(Recorded data)
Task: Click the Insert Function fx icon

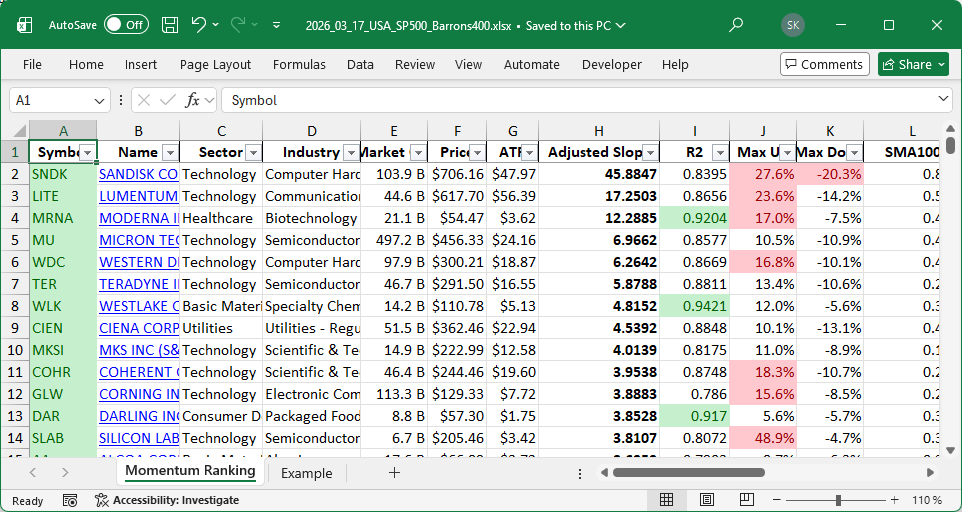Action: click(x=193, y=100)
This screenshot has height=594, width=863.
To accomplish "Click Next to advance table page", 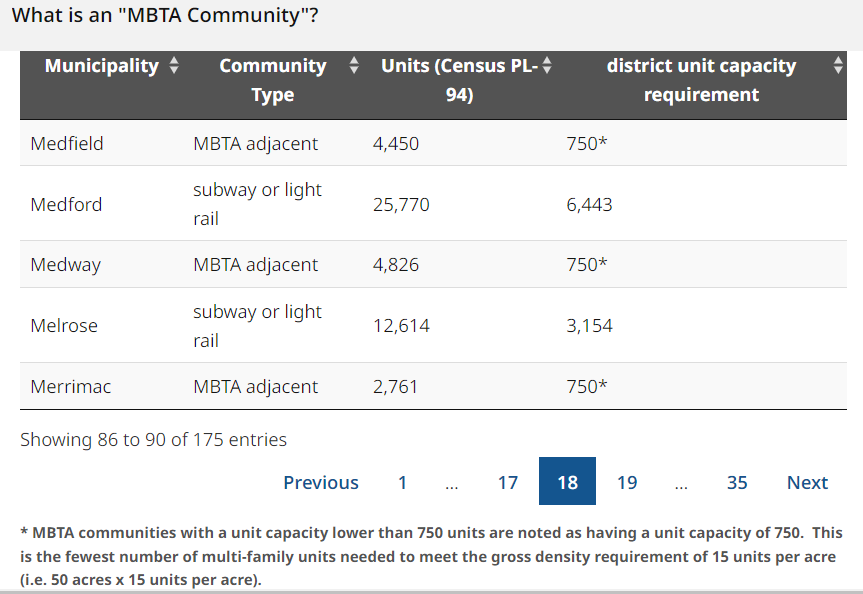I will 807,482.
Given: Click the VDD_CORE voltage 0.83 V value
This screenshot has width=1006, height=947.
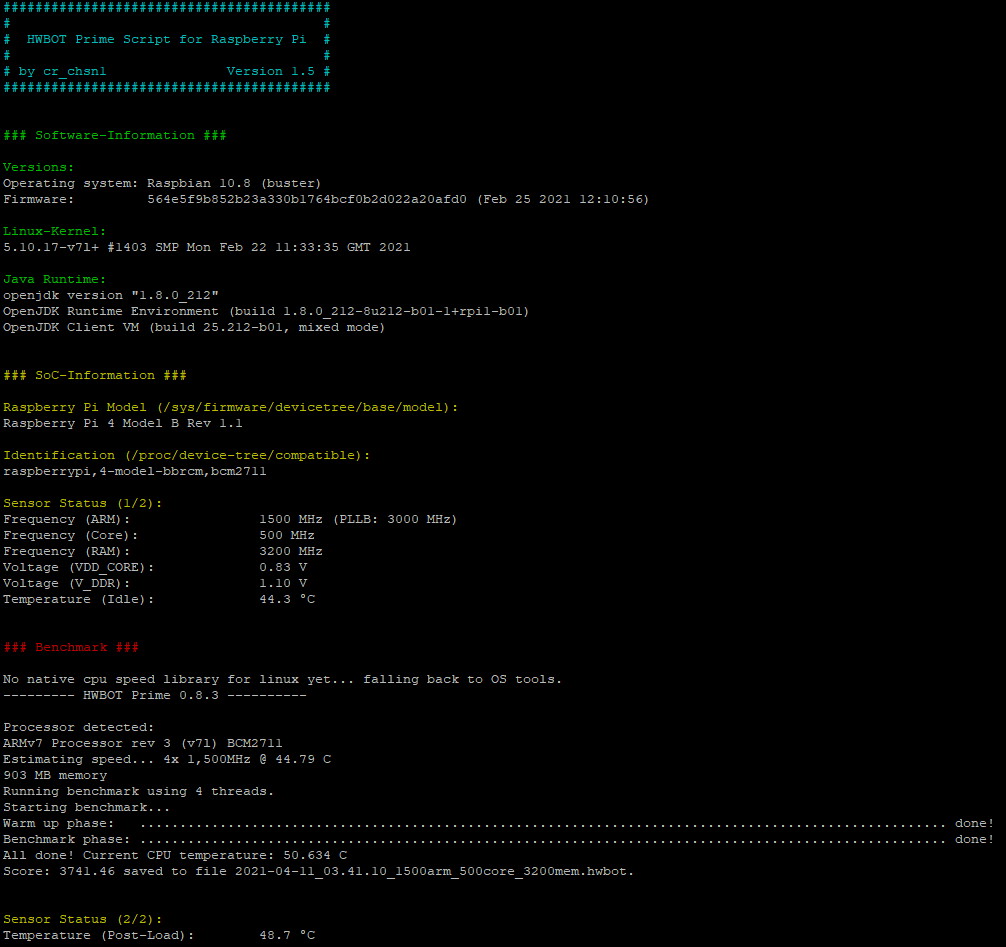Looking at the screenshot, I should point(283,567).
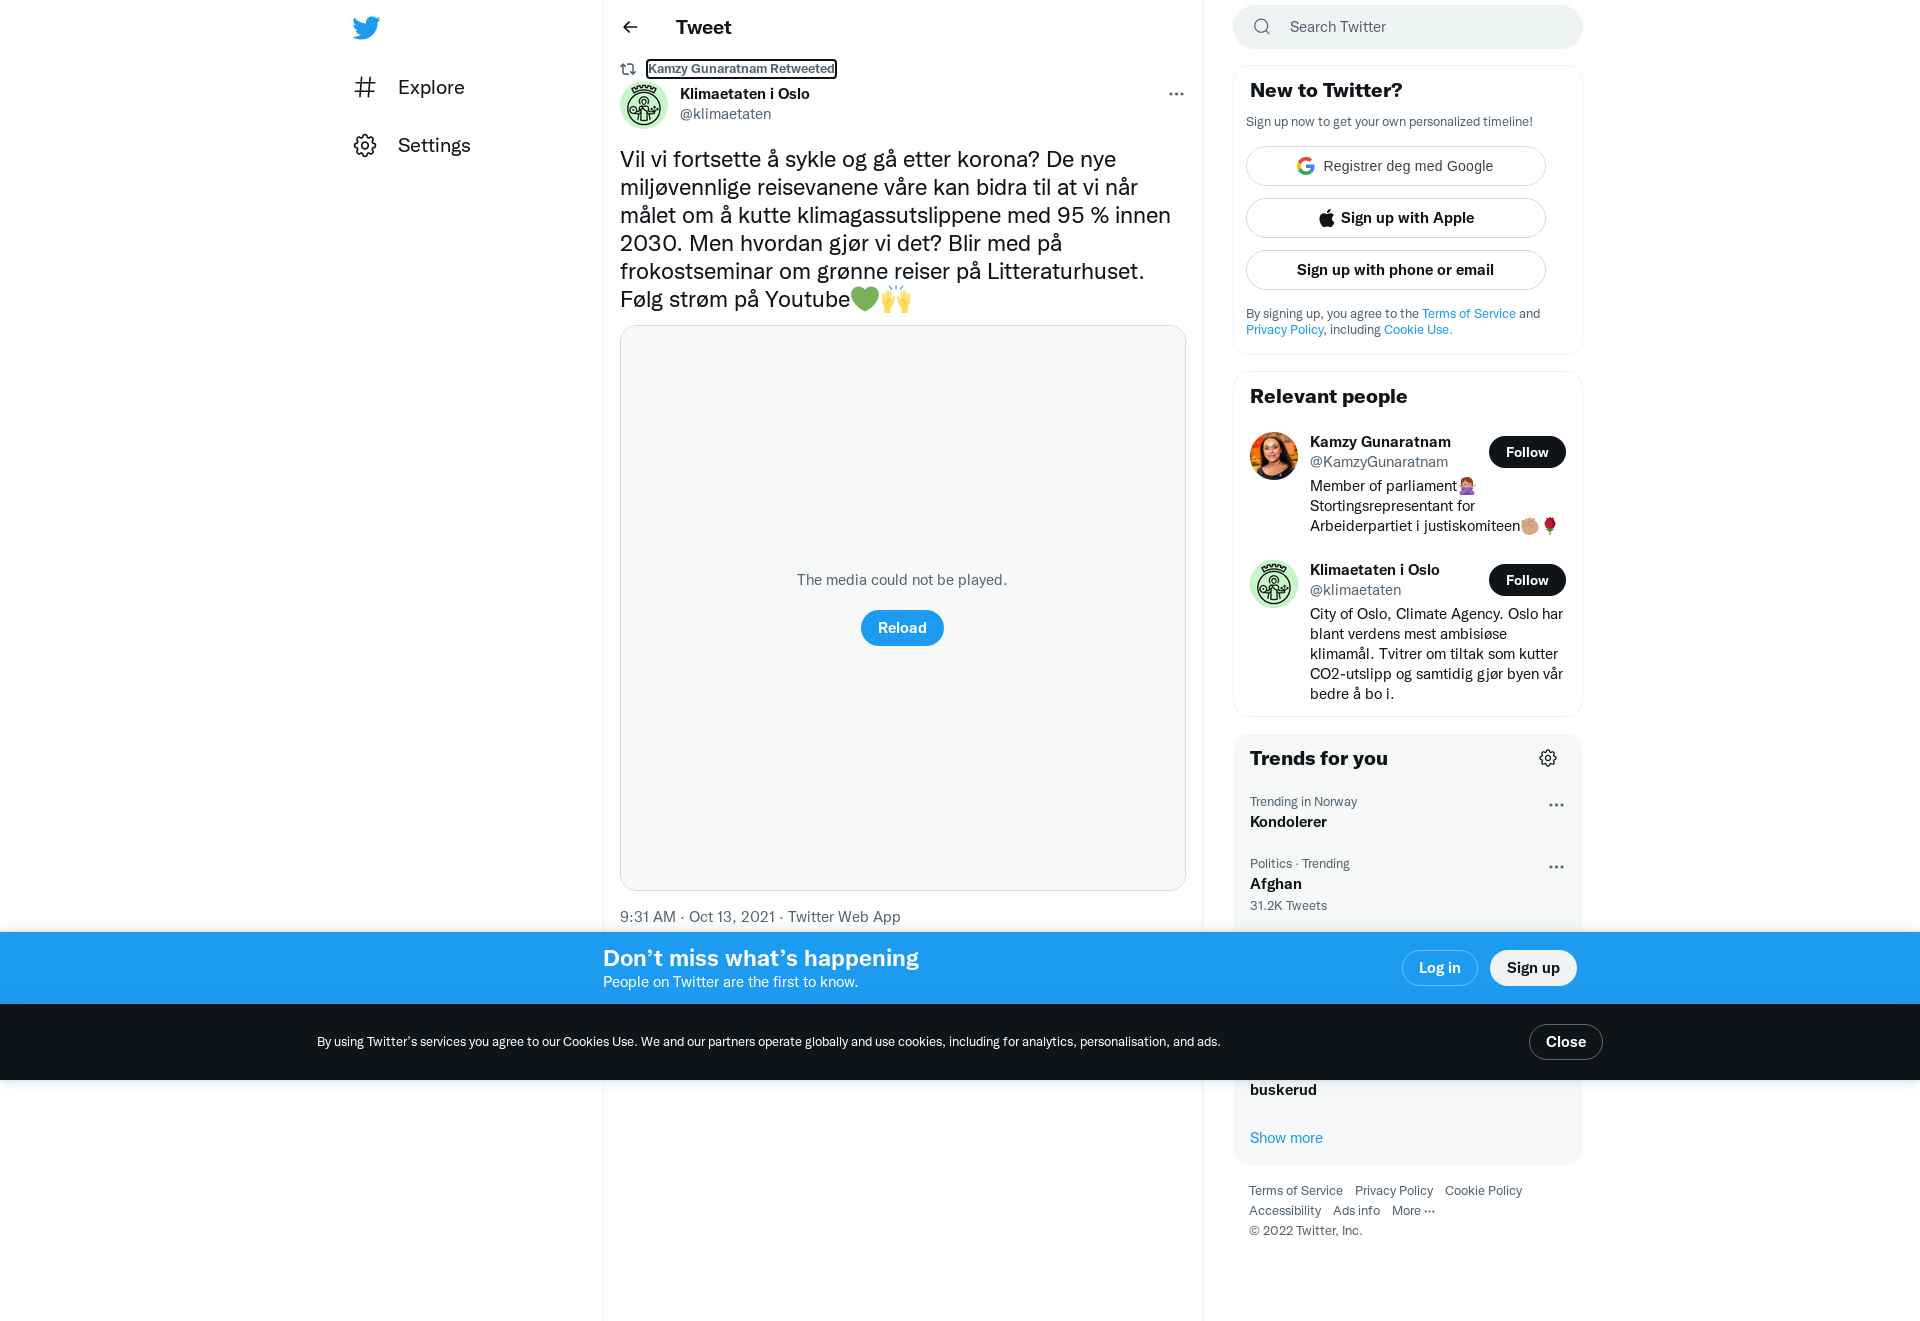Click in the Search Twitter field
1920x1321 pixels.
click(x=1408, y=27)
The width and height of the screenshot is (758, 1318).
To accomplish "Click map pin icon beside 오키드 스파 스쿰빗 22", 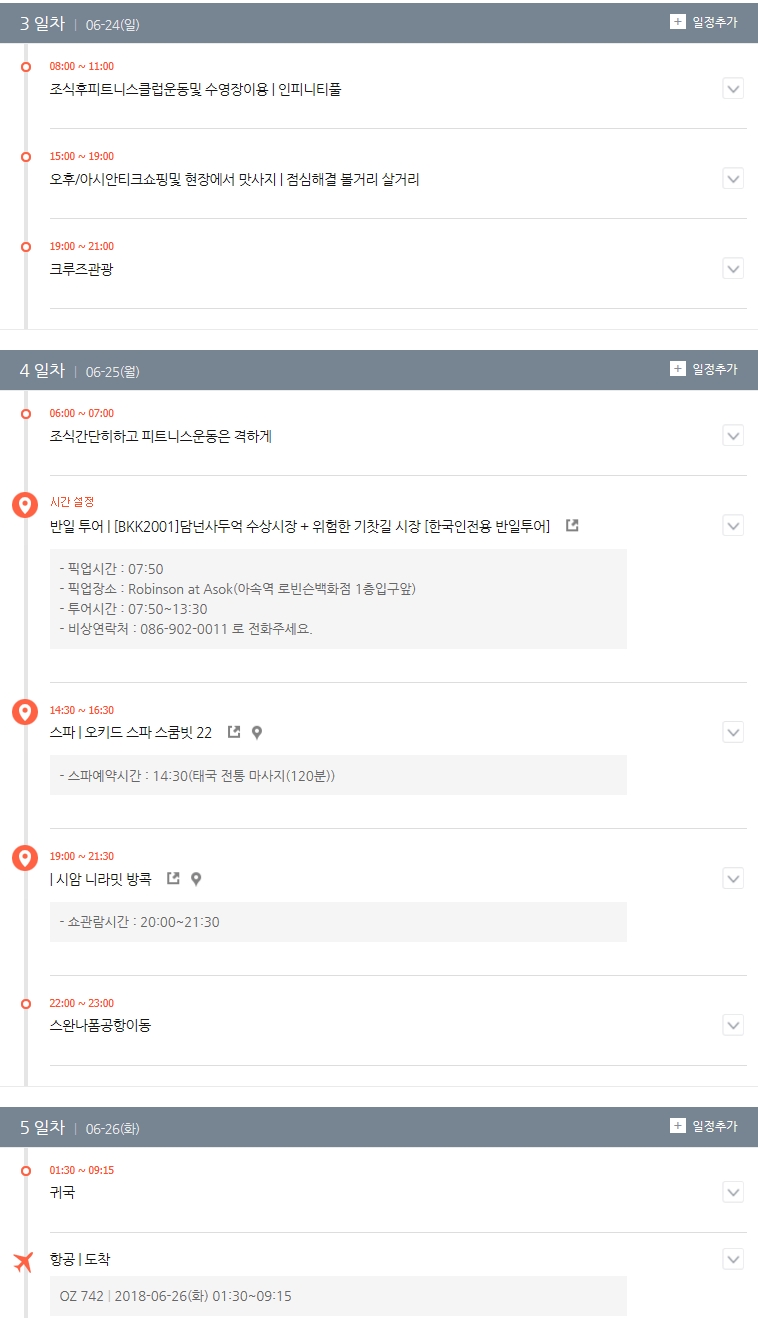I will (257, 733).
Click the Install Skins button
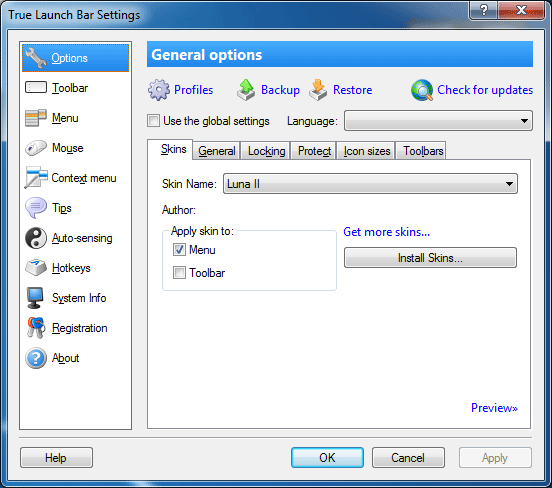 pos(430,258)
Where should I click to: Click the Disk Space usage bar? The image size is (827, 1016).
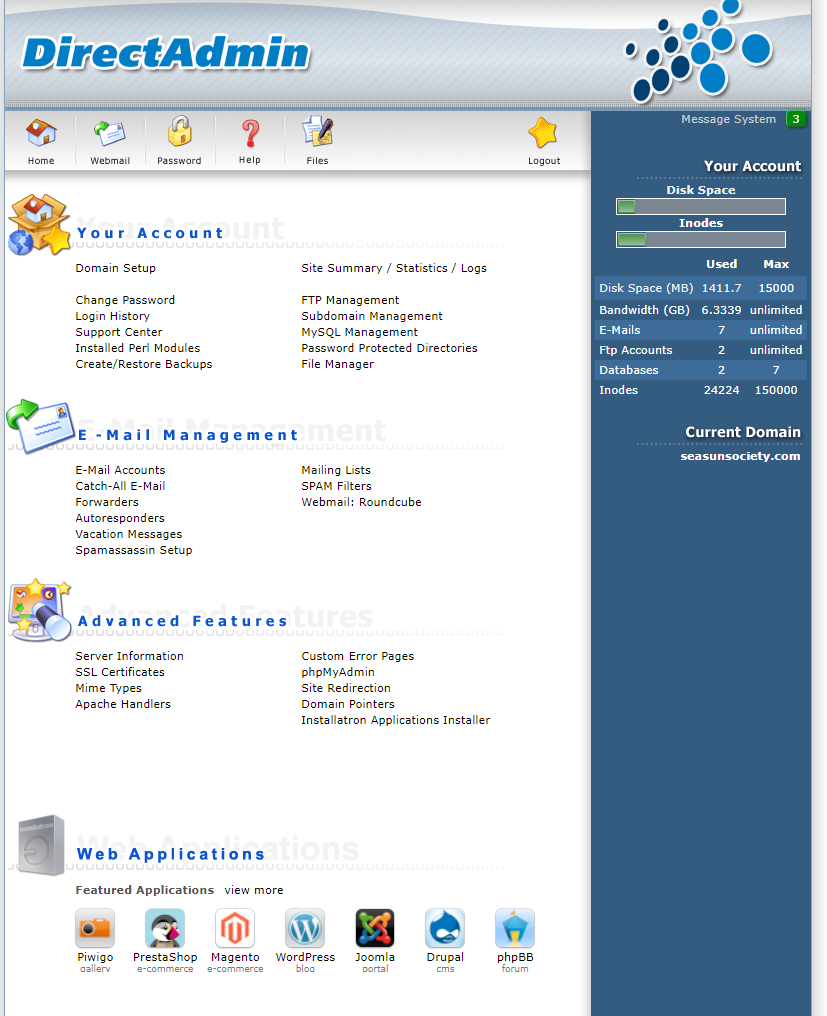tap(701, 207)
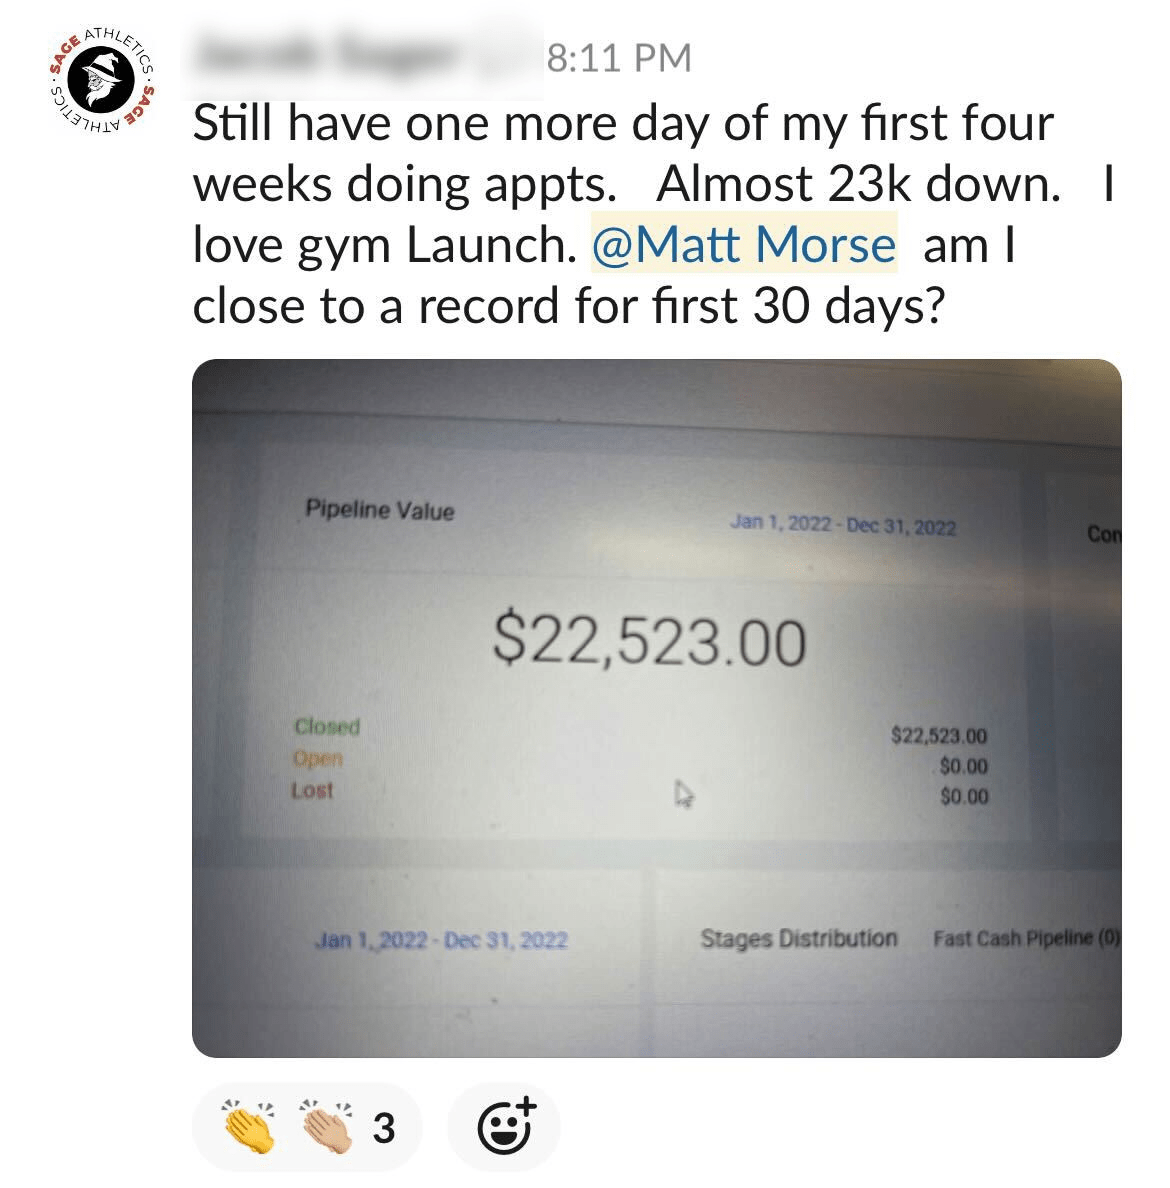Select the green Closed status label
The width and height of the screenshot is (1170, 1188).
[326, 727]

## WHAT IS NEEDED
The lines from the one with "Where should I" to the end of the data above should be retyped exactly, both ends included, and pictures are to be left out.

## YOUR SOLUTION
Where should I click to: Click the Disk Space usage bar? The image size is (827, 1016).
tap(701, 207)
Select the green Closed status label
The width and height of the screenshot is (1170, 1188).
[326, 727]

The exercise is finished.